Für die aktuelle Koalition hat Steinbrück darin gleich ein ganzes Paket an kritischen Anmerkungen geschnürt. Vor allem warnt Steinbrück vor dem von ihm mitgetragenen Rentenpaket mit Kosten von mindestens 160 Milliarden Euro bis 2030 und vor massiv steigenden Beitragssätzen. Im "Spiegel"-Interview sprach er sich daher gar für ein Aussetzen der Mütterrente und der Rente mit 63 für zwei Jahre aus.

"Halbzeug" nennt er die aktuelle Politik der großen Koalition und meint damit auch die von Wirtschaftsminister und SPD-Chef Sigmar Gabriel erarbeitete Reform der Ökostrom-Förderung, die sich zu einem regulatorischen "Monster" entwickelt habe. Geradezu in Rage redete sich Steinbrück am Dienstag, als es um die politische Debattenkultur ging. "Die Fetzen müssen fliegen", mahnte Steinbrück an. Nur dann sei das Publikum aufmerksam und beteilige sich. Das gelte "insbesondere, wenn es um die Zukunft Europas geht", sagte Steinbrück.

Gesche Joost: "Kluge Einschätzung der Aufgaben"

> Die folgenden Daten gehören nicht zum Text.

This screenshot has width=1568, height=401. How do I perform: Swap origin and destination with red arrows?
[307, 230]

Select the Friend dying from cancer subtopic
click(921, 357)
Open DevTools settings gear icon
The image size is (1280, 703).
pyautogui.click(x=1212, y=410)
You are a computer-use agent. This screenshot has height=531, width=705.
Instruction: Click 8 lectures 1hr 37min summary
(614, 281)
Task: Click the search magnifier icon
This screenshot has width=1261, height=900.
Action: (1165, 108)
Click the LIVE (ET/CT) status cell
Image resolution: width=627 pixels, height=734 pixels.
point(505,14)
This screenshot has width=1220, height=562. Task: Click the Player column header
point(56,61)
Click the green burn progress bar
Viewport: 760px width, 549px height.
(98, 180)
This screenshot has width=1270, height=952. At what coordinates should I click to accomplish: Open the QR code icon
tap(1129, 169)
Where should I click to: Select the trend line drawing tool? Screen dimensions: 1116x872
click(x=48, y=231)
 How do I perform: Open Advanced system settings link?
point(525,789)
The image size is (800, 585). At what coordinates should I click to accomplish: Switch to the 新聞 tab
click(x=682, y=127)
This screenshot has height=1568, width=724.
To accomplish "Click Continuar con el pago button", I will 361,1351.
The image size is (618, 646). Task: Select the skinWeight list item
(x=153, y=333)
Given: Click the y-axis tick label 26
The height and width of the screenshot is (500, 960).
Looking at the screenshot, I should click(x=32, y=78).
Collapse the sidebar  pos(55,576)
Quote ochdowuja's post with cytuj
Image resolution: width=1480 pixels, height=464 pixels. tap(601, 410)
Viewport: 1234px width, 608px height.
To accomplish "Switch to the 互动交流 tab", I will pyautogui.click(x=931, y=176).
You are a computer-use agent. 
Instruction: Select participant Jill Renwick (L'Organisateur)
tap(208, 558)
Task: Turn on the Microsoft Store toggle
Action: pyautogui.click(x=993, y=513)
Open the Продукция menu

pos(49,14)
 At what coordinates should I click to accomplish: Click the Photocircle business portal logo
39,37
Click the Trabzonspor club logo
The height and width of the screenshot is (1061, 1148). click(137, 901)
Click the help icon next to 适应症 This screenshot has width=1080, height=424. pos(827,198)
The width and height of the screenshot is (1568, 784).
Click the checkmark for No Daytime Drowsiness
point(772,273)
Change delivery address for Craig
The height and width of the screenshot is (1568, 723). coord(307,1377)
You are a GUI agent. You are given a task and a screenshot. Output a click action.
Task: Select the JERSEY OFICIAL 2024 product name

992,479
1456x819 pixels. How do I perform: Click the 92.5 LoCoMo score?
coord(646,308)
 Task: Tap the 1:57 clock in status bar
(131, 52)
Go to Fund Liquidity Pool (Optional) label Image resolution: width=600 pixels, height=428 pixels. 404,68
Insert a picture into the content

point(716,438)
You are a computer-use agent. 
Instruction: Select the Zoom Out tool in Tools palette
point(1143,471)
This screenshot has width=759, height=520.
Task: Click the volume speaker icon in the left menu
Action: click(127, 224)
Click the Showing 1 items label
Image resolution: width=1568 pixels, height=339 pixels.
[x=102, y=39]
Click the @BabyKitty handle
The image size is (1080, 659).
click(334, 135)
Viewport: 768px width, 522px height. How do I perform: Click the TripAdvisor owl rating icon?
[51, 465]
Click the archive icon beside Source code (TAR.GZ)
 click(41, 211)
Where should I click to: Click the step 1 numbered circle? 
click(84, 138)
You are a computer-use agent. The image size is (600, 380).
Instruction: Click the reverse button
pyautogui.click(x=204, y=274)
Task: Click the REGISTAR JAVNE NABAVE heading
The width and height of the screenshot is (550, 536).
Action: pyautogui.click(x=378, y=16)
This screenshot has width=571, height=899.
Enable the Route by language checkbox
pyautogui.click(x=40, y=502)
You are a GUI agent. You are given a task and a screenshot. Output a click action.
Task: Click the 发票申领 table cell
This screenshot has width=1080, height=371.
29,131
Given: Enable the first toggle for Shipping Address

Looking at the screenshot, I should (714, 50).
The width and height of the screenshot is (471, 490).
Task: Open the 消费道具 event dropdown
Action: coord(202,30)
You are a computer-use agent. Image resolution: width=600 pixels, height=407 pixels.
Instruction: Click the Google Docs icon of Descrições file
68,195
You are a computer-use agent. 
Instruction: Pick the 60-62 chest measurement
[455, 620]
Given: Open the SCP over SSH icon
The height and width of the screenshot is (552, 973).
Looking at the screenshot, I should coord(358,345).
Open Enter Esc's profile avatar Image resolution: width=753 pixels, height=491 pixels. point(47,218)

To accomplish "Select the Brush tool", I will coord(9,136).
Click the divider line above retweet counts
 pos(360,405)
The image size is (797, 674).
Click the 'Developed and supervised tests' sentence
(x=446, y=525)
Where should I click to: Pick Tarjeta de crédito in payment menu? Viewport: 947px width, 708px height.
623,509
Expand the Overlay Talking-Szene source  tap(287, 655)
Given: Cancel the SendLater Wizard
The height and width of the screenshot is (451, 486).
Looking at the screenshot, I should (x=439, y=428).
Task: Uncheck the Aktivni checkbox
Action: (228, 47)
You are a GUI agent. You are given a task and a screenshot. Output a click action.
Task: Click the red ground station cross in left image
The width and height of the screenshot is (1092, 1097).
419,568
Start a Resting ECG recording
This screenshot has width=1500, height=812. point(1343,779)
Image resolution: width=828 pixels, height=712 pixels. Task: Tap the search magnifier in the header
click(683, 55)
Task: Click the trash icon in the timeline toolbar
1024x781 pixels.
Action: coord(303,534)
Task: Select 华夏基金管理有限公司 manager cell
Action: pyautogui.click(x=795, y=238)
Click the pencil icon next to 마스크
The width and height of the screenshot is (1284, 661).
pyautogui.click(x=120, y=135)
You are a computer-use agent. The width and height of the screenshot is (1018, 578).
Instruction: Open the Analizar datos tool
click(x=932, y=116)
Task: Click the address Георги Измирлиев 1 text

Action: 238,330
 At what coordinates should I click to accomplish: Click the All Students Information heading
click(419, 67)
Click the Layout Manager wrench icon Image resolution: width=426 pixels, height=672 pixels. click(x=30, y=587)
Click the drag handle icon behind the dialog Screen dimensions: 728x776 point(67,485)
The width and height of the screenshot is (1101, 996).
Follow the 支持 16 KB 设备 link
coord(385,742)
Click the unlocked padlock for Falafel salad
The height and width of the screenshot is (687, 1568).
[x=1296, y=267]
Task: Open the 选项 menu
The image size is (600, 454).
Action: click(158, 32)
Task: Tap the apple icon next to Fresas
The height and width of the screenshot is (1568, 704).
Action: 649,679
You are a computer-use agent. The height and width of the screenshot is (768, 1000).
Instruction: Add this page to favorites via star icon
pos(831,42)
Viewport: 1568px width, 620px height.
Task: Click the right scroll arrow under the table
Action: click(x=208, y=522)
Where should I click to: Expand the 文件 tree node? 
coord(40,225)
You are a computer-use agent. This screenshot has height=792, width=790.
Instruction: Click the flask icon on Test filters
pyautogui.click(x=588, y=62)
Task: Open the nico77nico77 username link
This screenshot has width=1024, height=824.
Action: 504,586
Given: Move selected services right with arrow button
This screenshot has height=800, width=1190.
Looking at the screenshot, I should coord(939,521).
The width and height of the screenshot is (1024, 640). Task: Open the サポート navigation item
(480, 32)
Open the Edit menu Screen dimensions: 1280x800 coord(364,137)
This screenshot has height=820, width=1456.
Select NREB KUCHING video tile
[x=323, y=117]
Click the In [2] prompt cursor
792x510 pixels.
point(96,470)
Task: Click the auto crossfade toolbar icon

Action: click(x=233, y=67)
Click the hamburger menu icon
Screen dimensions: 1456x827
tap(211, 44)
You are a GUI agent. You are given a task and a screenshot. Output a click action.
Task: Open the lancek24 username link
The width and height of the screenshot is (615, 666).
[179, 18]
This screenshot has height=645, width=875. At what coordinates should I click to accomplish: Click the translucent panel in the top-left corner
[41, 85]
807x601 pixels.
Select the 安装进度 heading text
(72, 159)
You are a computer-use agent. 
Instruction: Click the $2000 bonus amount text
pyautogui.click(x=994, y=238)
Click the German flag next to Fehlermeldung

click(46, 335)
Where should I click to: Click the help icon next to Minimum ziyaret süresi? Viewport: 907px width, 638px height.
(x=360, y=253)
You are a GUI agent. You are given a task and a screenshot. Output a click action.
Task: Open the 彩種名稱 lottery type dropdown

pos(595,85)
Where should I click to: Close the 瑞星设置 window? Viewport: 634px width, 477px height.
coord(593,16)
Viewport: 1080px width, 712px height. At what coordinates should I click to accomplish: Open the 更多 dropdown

Was seine Partei betrifft, mahnte er eine Aufarbeitung der krachenden Wahlniederlage von 25,7 Prozent im Jahr 2013 an. Das sei nicht ausreichend geschehen. Seine damaligen Mitstreiter in der SPD geben ihm aber auch heute noch Rückendeckung. Gesche Joost etwa, die heutige Internetbeauftragte der Bundesregierung in Brüssel, war einst Mitglied in Steinbrücks Schattenkabinett, zuständig für Netzpolitik. Zu den Themen im Buch sagte Joost, sie seien eine "kluge Einschätzung der Aufgaben, denen sich Politik heute widmen muss".

Steinbrück frage zu recht, ob Politik heute auf der Höhe der Zeit sei und schließt dabei die eigene Partei nicht aus. "Das unterstütze ich, mehr noch, Politik muss ein Stück voraus denken, um heute für zukünftige Entwicklungen die richtigen Weichen zu stellen", sagte Joost. Steinbrück sei "ein Vollblut-Politiker, wie man ihn nur noch selten trifft".

Auch SPD-Gesundheitsexperte Karl Lauterbach war Teil des Schattenkabinetts. Steinbrück rege mit seinem Buch zum Nachdenken an, lobte Lauterbach. Mit dessen Vorschlägen sei er aber nicht einverstanden und er teile auch nicht die Forderung Steinbrücks nach dem Aussetzen der Rente mit 63 und der Mütterrente. "Es würde uns als Wortbruch ausgelegt, wenn wir kurz nach dem Beschluss der Rentengesetze diese nun wieder auf Eis legen würden", sagte Lauterbach.